#### EXERCISE:
Restate word for word each line of the data, starting at the one containing "cái gì nhanh" and running through the last.

#### PROVIDED INFORMATION:
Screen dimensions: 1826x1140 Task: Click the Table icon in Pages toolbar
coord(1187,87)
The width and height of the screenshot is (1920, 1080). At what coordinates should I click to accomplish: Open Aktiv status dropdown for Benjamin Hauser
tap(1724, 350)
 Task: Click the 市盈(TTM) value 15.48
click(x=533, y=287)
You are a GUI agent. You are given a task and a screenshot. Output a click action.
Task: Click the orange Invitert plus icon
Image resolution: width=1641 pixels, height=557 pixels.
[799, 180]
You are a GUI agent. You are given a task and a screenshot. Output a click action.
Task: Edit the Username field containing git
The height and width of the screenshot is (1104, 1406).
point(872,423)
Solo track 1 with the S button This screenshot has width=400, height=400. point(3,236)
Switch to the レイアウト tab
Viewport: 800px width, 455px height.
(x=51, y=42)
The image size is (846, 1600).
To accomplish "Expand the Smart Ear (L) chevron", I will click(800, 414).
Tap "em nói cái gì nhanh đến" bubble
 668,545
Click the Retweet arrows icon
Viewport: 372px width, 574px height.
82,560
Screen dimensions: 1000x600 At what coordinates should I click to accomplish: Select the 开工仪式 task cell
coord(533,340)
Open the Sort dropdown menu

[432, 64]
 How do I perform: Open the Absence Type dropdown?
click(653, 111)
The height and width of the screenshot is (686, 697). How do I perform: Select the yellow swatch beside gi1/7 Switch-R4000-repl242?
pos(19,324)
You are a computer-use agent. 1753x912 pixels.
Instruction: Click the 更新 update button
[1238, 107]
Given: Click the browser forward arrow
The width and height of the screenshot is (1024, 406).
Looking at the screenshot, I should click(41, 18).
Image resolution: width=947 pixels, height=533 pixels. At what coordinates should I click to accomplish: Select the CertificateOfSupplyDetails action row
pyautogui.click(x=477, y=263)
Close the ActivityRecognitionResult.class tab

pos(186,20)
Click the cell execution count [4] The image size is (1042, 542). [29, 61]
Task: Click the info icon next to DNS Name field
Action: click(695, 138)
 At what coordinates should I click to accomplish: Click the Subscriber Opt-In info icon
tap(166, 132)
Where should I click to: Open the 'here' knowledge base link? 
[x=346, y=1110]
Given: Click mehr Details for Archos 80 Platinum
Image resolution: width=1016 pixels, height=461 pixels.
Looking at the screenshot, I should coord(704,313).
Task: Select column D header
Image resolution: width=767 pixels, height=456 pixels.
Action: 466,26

#### SOLUTION TO THIS EXERCISE:
Tap "em nói cái gì nhanh đến" bubble
 668,545
Click the Retweet arrows icon
Viewport: 372px width, 574px height.
82,560
Screen dimensions: 1000x600 At what coordinates should I click to accomplish: Select the 开工仪式 task cell
coord(533,340)
Open the Sort dropdown menu

[432, 64]
 How do I perform: Open the Absence Type dropdown?
click(653, 111)
The height and width of the screenshot is (686, 697). How do I perform: Select the yellow swatch beside gi1/7 Switch-R4000-repl242?
pos(19,324)
You are a computer-use agent. 1753x912 pixels.
Instruction: Click the 更新 update button
[1238, 107]
Given: Click the browser forward arrow
The width and height of the screenshot is (1024, 406).
Looking at the screenshot, I should click(41, 18).
Image resolution: width=947 pixels, height=533 pixels. At what coordinates should I click to accomplish: Select the CertificateOfSupplyDetails action row
pyautogui.click(x=477, y=263)
Close the ActivityRecognitionResult.class tab

pos(186,20)
Click the cell execution count [4] The image size is (1042, 542). [29, 61]
Task: Click the info icon next to DNS Name field
Action: click(695, 138)
 At what coordinates should I click to accomplish: Click the Subscriber Opt-In info icon
tap(166, 132)
Where should I click to: Open the 'here' knowledge base link? 
[x=346, y=1110]
Given: Click mehr Details for Archos 80 Platinum
Image resolution: width=1016 pixels, height=461 pixels.
Looking at the screenshot, I should coord(704,313).
Task: Select column D header
Image resolution: width=767 pixels, height=456 pixels.
Action: 466,26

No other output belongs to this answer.